= TASK DETAILS =
Once you find the line with "Disable the KRM22 limit changes checkbox" in the entries below, print it and each line after it up to and including the line with "You are a computer-use", exactly, without pictures.
*** Opening DATASET ENTRIES ***
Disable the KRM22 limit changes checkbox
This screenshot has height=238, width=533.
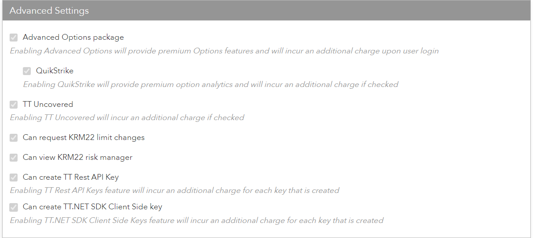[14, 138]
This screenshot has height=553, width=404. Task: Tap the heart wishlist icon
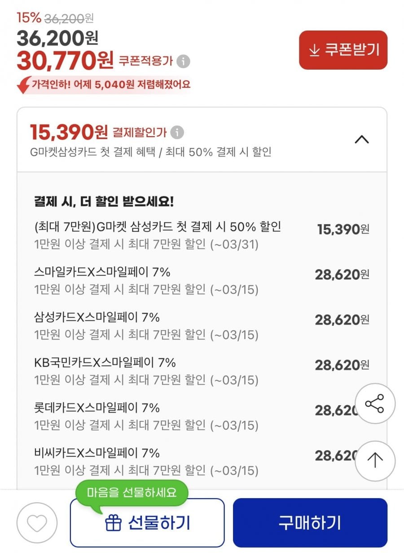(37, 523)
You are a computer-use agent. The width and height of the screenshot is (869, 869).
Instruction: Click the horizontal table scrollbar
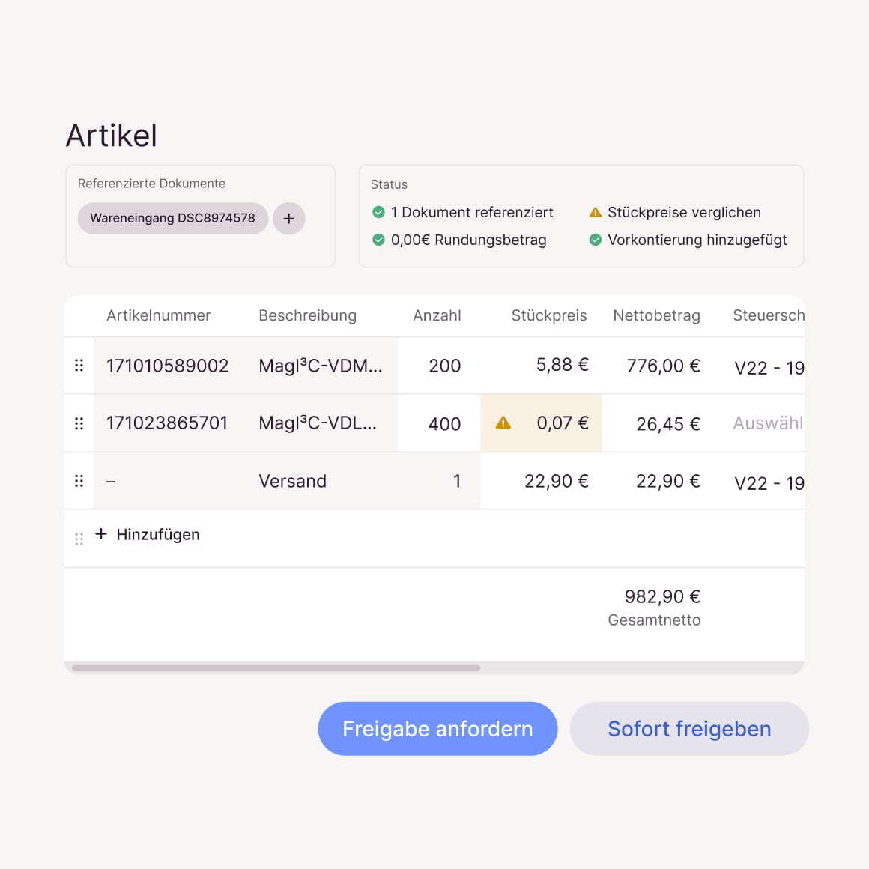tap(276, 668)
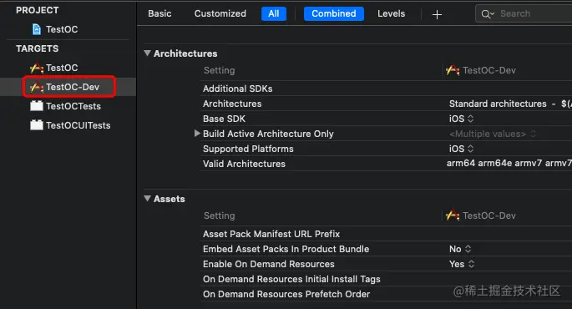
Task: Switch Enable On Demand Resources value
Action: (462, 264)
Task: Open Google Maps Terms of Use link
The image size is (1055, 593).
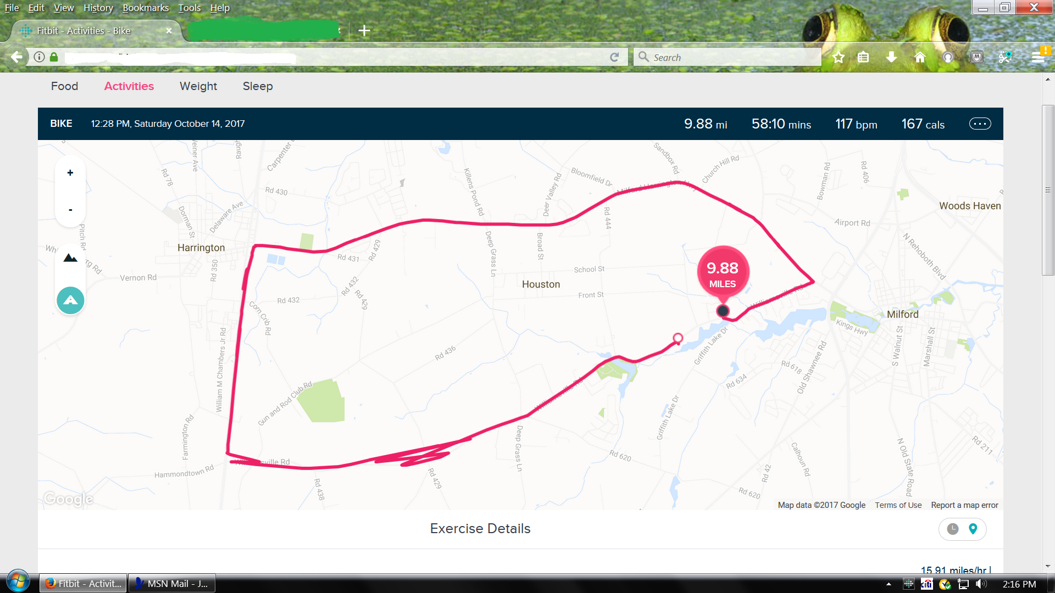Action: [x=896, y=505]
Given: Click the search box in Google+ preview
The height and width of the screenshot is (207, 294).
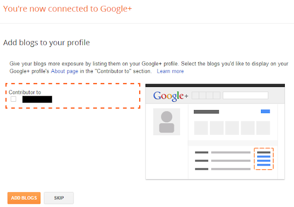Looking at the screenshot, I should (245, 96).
*** Closing DATASET ENTRIES ***
*** Opening DATASET ENTRIES ***
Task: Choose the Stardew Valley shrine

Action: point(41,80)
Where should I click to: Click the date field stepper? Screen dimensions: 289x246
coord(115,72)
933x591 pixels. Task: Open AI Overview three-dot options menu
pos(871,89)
*** Closing DATASET ENTRIES ***
= WORKED SOLUTION =
Disable the KRM22 limit changes checkbox
This screenshot has height=238, width=533.
[14, 138]
This screenshot has height=553, width=404. Task: Tap the heart wishlist icon
(37, 523)
You are a computer-use agent. The width and height of the screenshot is (869, 869).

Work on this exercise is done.